With advances in diagnosis and treatment, the prognosis of acute peritonitis has improved compared to the past. However, the mortality rate remains around 5-10%. Primary peritonitis occurring in patients with cirrhosis and ascites can be as high as 40%. Delayed diagnosis and late treatment, as well as cases involving children, the elderly, and those with heart, lung, kidney diseases, or diabetes, have a poorer prognosis.
Early and appropriate treatment of intra-abdominal inflammatory diseases that may cause peritonitis is the fundamental measure to prevent peritonitis. Strict aseptic techniques should be followed for any abdominal surgery, including procedures like abdominal paracentesis. Administering oral antibiotics before intestinal surgery can reduce the occurrence of peritonitis.
Based on symptoms and signs, the diagnosis of acute peritonitis is generally not difficult.
Peritoneal puncture and examination of peritoneal effusion are extremely important for the diagnosis of peritonitis.
For secondary peritonitis, the location of the primary lesion should be identified to consider further treatment. However, when the signs of peritonitis are obvious, this can sometimes be challenging. Generally, X-ray examination revealing free gas under the diaphragm suggests gastrointestinal perforation. If symptoms show no improvement after gastrointestinal decompression and initial treatment, the possibility of gallbladder rupture should be considered. For female patients, salpingitis and oophoritis should be considered more often, while elderly patients should be evaluated for the possibility of colorectal cancer or diverticular perforation.
Pleuritis, pneumonia, and other conditions can cause fever and upper abdominal pain. Acute myocardial infarction may present with severe upper abdominal pain. Acute pancreatitis, perinephric abscess, and even herpes zoster can also manifest with fever and abdominal pain. However, based on medical history, signs, and corresponding examinations, differentiation is not difficult.

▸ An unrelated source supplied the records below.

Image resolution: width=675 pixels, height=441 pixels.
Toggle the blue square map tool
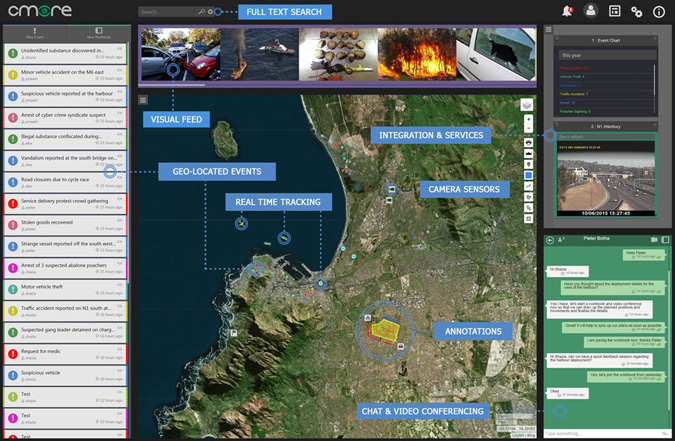(528, 175)

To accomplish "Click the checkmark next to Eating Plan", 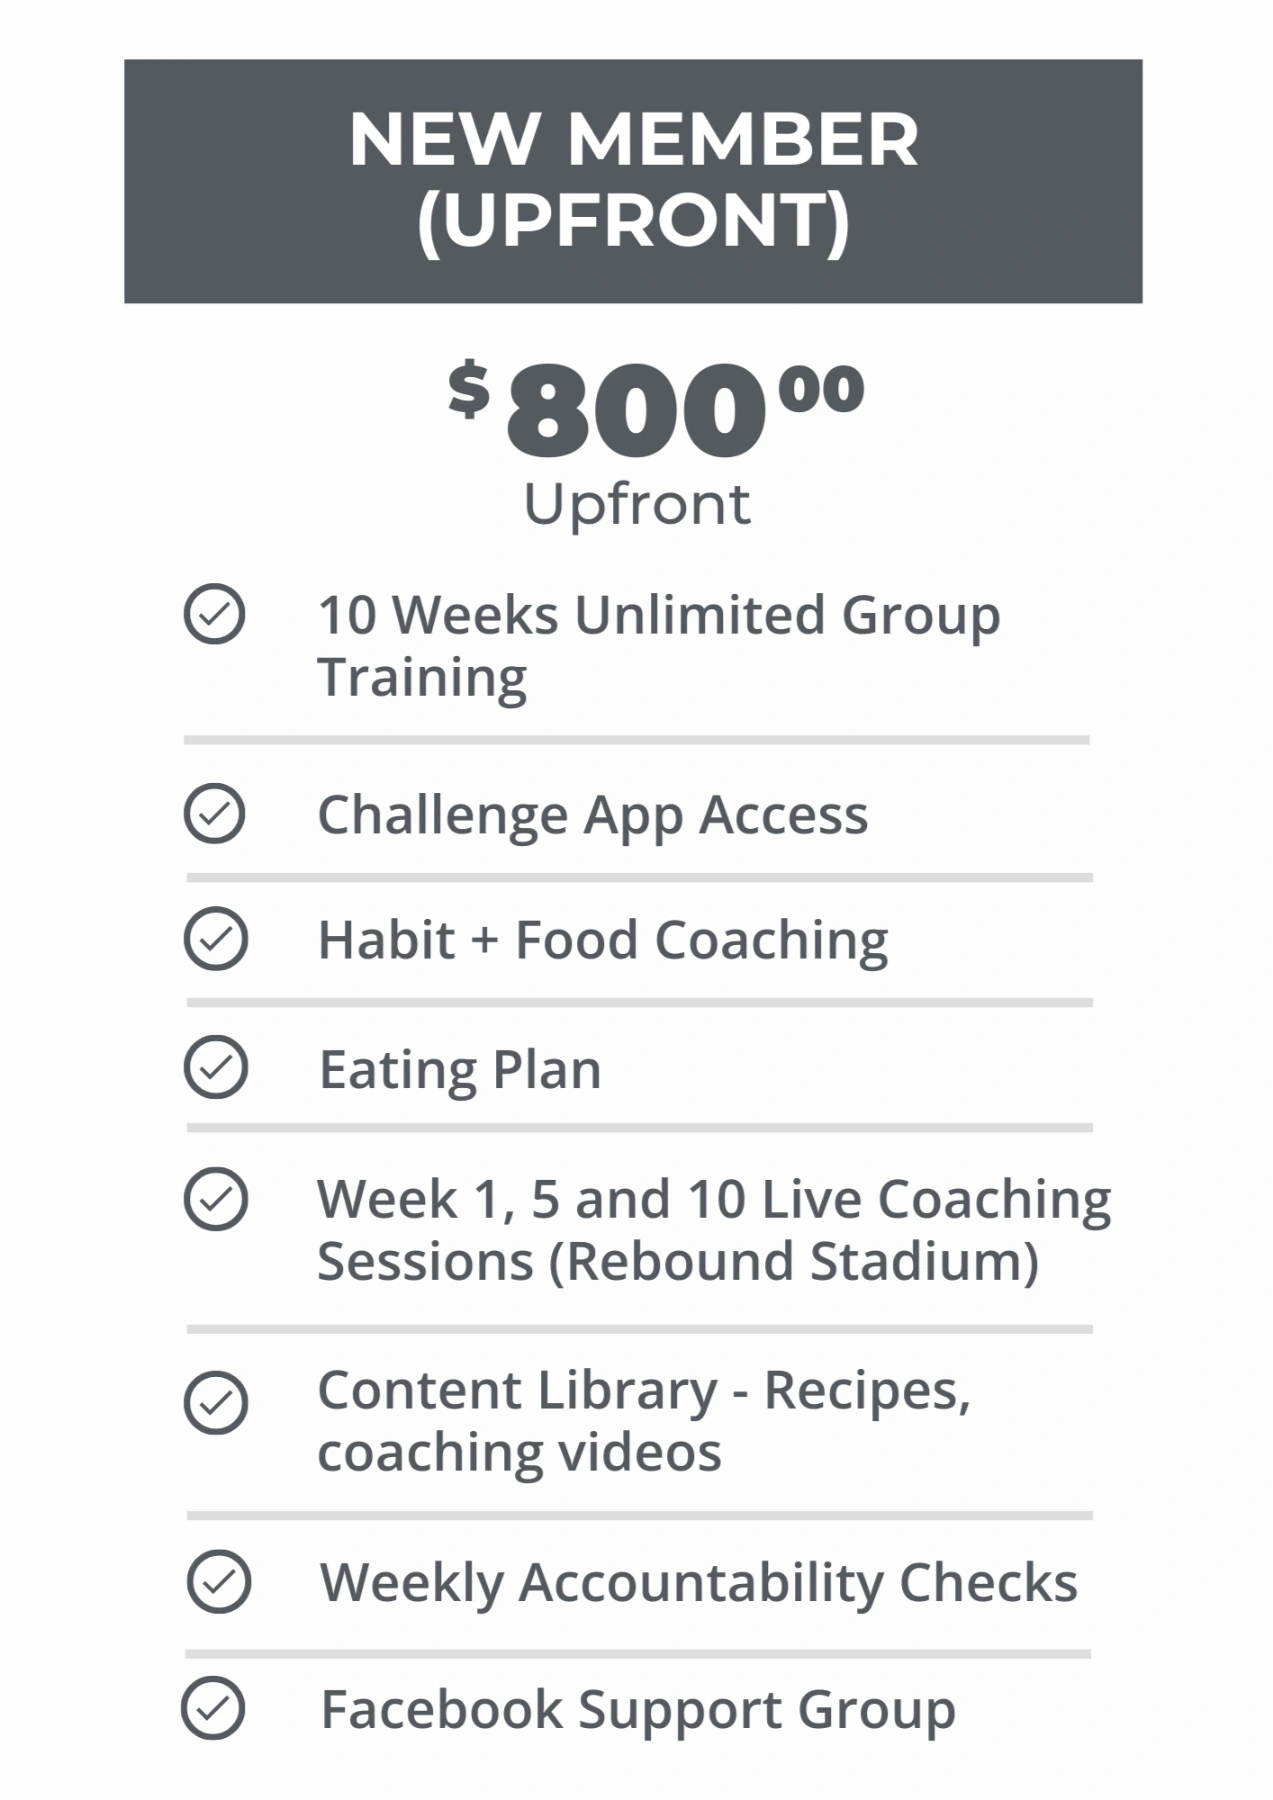I will (x=215, y=1067).
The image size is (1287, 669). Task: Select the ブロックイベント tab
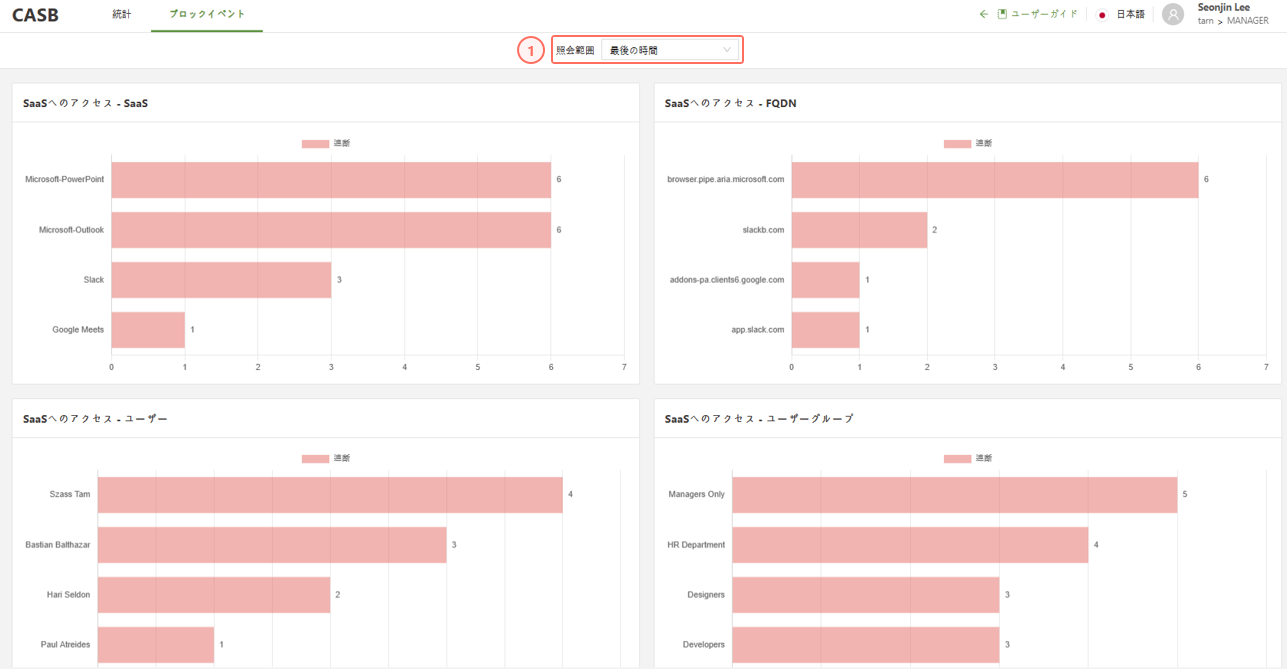pos(207,15)
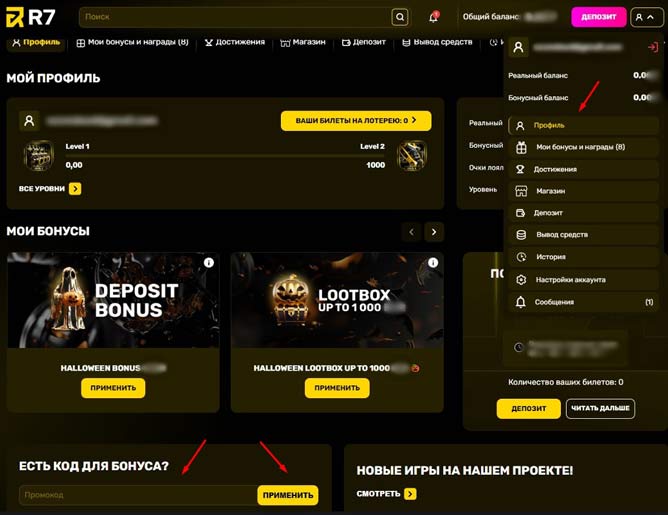The image size is (668, 515).
Task: Click the R7 logo
Action: click(x=31, y=17)
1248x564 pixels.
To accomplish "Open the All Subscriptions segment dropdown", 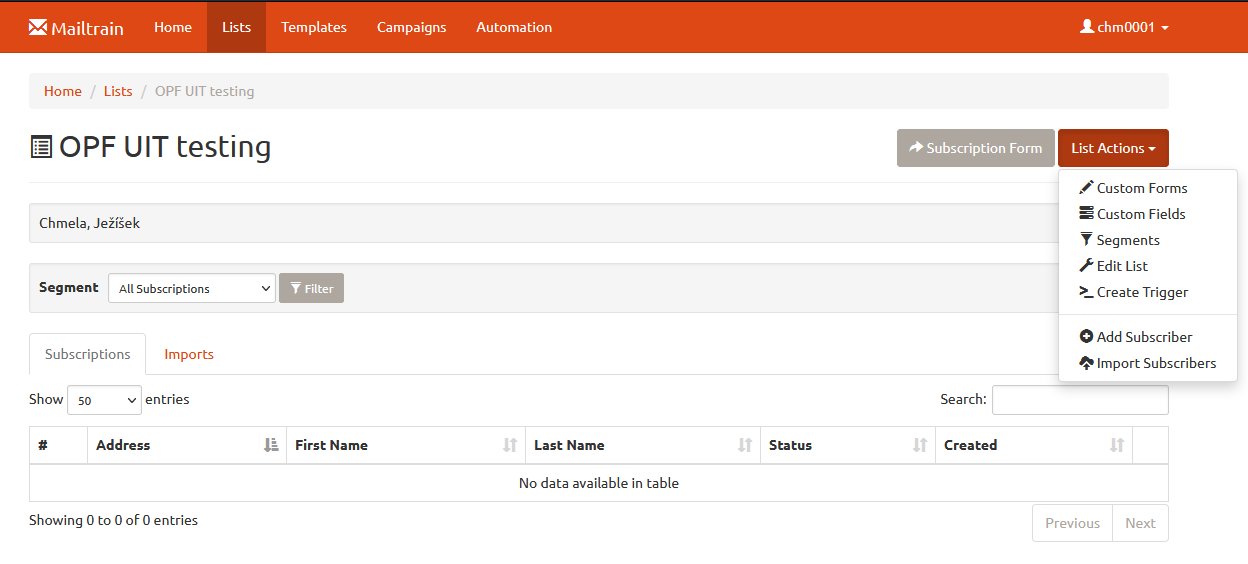I will (x=192, y=288).
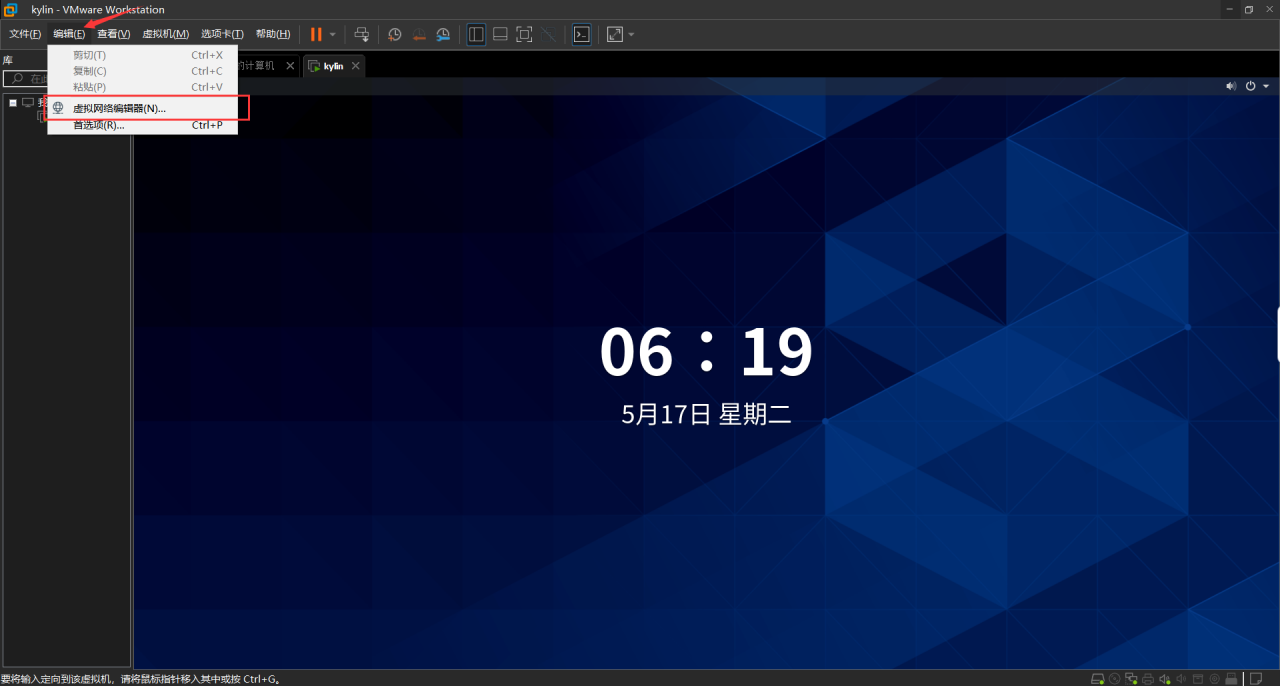Open the pause button dropdown arrow
The image size is (1280, 686).
click(x=333, y=34)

The symptoms and signs of primary peritonitis are similar to those of secondary peritonitis, and laboratory results are often identical. However, primary peritonitis can only be treated non-surgically, which is distinctly different from secondary peritonitis. Therefore, careful differentiation is necessary. The key points for distinguishing primary peritonitis from secondary peritonitis are as follows:
1. Primary peritonitis mainly occurs in patients with compromised immune function, such as those with cirrhotic ascites or nephrotic syndrome, as well as in infants and young children, especially girls under 10 years old. Secondary peritonitis, on the other hand, is generally not limited to such populations.
2. Primary peritonitis in patients with cirrhotic ascites has a more gradual onset, and the "triad of peritonitis" among abdominal signs is often less pronounced. In infants and young children, primary peritonitis has a more acute onset, and the "triad of peritonitis" is also less evident compared to secondary peritonitis.
3. The absence of a primary intra-abdominal infection site is the key distinction between primary and secondary peritonitis. X-ray findings of free gas under the diaphragm are evidence of secondary peritonitis.
4. Peritoneal puncture to obtain ascites or peritoneal effusion for bacterial smear and culture. Primary peritonitis is typically caused by a single bacterial infection, whereas secondary peritonitis is almost always a mixed bacterial infection.